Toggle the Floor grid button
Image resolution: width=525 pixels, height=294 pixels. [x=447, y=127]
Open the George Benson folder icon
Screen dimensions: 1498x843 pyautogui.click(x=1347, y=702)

* * *

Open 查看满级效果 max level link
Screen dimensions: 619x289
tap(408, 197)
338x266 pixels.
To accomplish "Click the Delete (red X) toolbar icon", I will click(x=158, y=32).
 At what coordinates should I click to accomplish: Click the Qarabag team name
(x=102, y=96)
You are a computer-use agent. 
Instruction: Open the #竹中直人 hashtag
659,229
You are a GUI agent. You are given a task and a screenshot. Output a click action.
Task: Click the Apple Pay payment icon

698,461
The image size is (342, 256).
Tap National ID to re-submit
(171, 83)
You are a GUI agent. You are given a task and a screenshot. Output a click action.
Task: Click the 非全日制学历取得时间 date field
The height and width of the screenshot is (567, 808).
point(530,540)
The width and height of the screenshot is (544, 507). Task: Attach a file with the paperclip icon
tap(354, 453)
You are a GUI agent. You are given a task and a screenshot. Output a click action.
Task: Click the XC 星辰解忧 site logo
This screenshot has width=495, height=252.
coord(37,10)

* * *

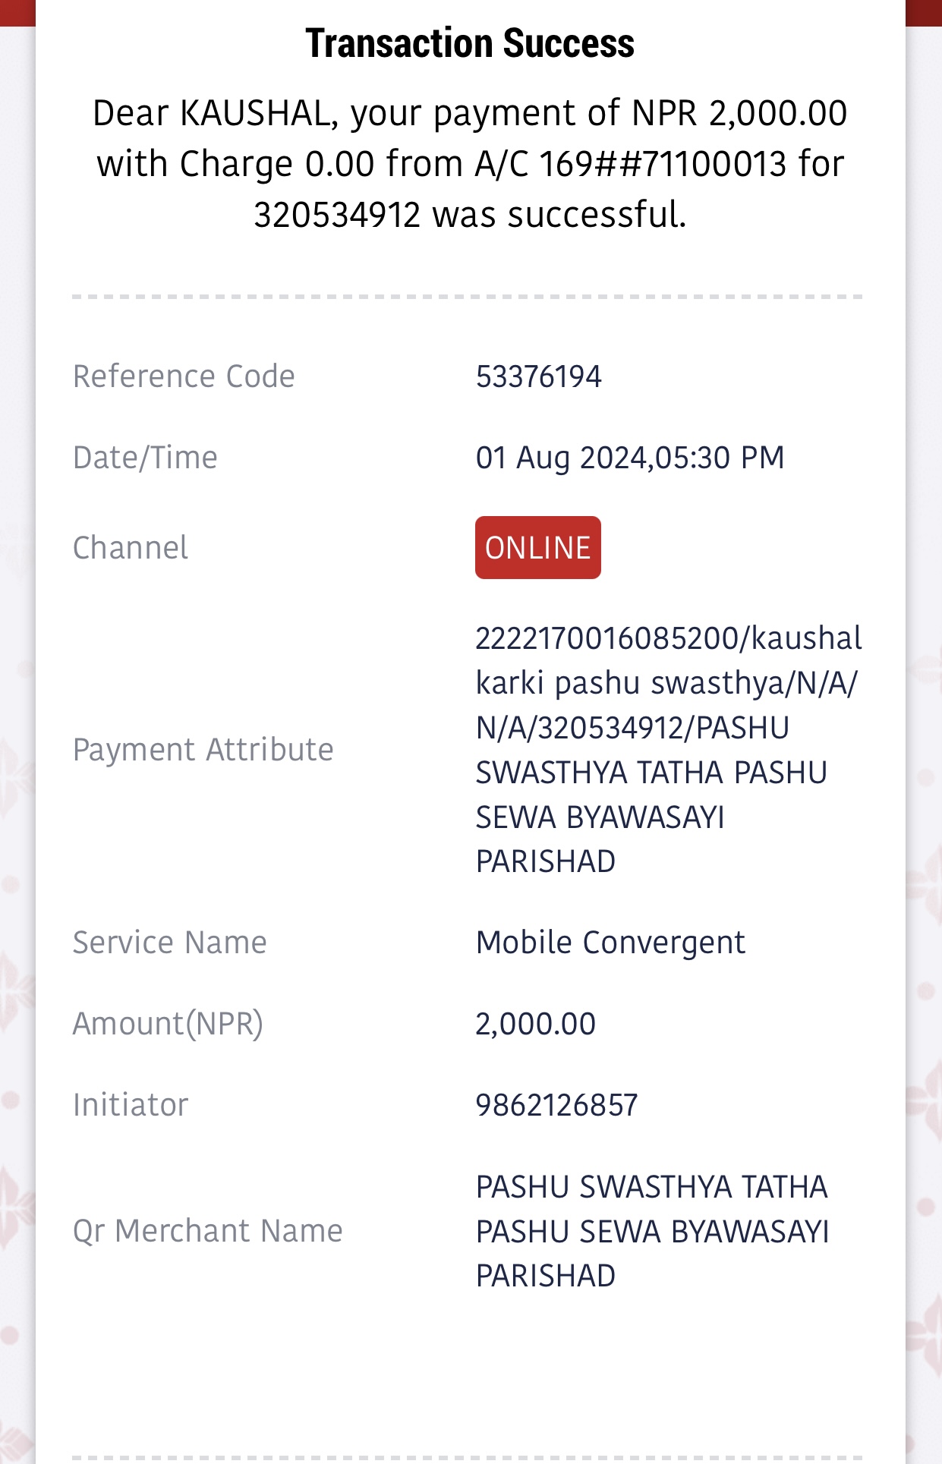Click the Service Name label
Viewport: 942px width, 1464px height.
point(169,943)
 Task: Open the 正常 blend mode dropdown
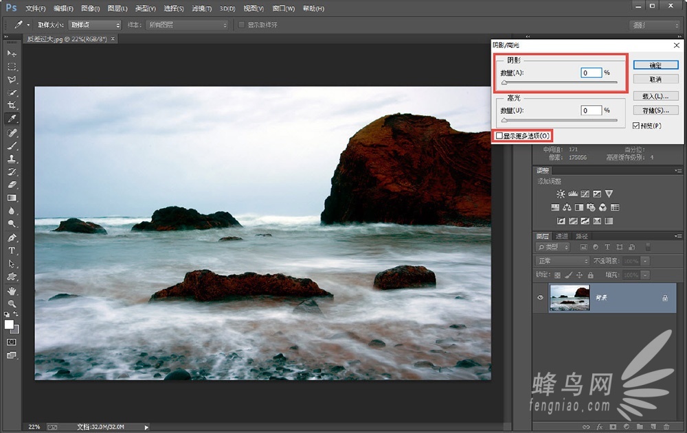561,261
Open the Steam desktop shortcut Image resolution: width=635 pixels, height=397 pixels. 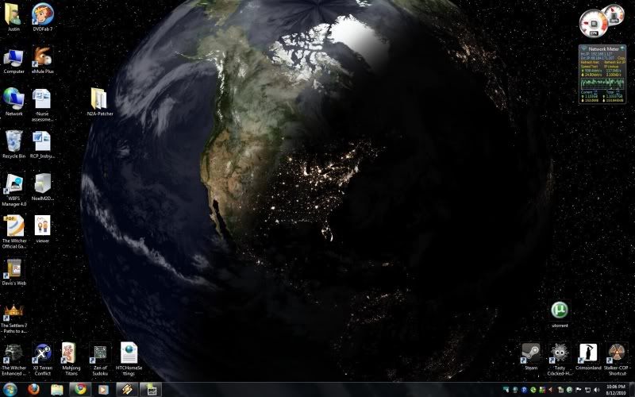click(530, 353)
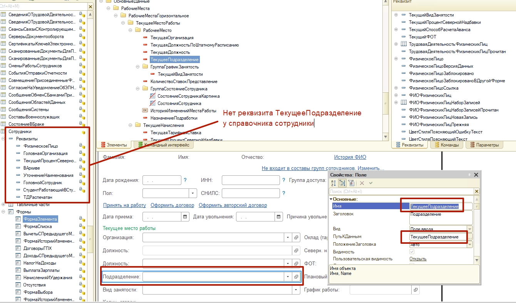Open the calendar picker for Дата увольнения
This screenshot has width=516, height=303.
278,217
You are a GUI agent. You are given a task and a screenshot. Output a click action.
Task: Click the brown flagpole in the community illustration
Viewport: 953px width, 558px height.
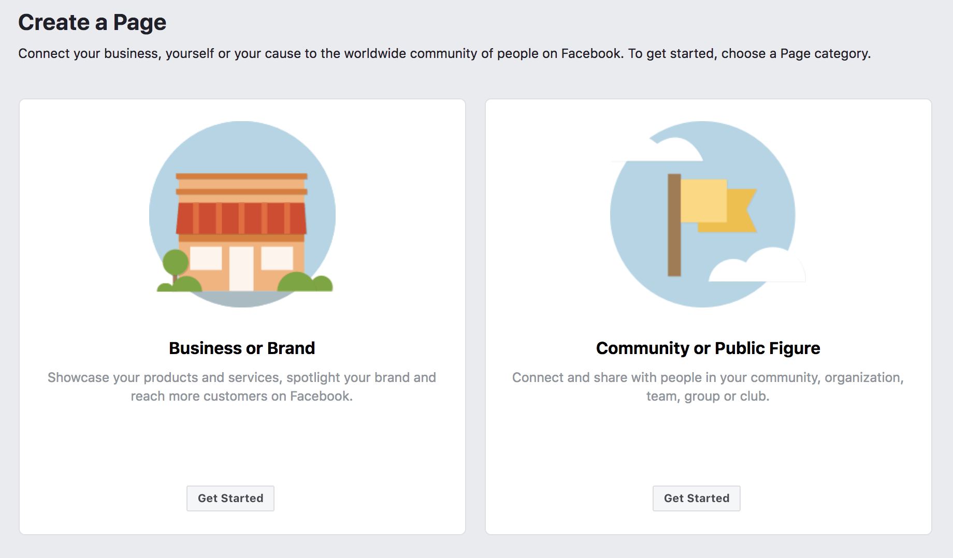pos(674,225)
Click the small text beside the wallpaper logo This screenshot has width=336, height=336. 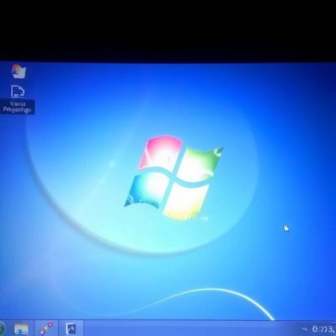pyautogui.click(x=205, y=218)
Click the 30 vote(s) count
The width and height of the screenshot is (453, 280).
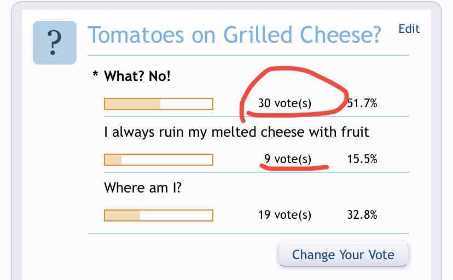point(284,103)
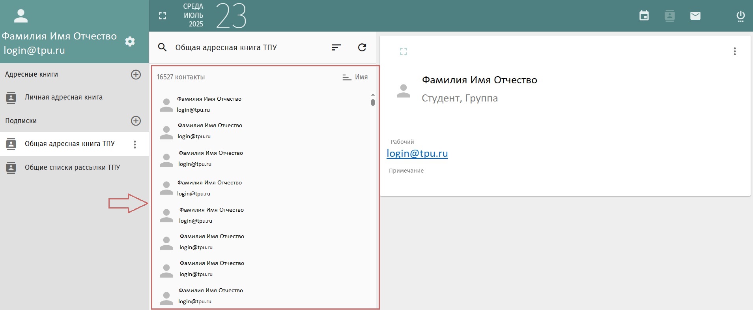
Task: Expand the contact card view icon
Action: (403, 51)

### Task description
Working from the data above, extract solely the lines from the one containing "Open 查看满级效果 max level link" through the one containing "Task: Click the XC 星辰解忧 site logo", exactly as they appear, both included.

### Expected output
Open 查看满级效果 max level link
Screen dimensions: 619x289
tap(408, 197)
338x266 pixels.
To accomplish "Click the Delete (red X) toolbar icon", I will click(x=158, y=32).
 At what coordinates should I click to accomplish: Click the Qarabag team name
(x=102, y=96)
You are a computer-use agent. 
Instruction: Open the #竹中直人 hashtag
659,229
You are a GUI agent. You are given a task and a screenshot. Output a click action.
Task: Click the Apple Pay payment icon

698,461
The image size is (342, 256).
Tap National ID to re-submit
(171, 83)
You are a GUI agent. You are given a task and a screenshot. Output a click action.
Task: Click the 非全日制学历取得时间 date field
The height and width of the screenshot is (567, 808).
point(530,540)
The width and height of the screenshot is (544, 507). Task: Attach a file with the paperclip icon
tap(354, 453)
You are a GUI agent. You are given a task and a screenshot. Output a click action.
Task: Click the XC 星辰解忧 site logo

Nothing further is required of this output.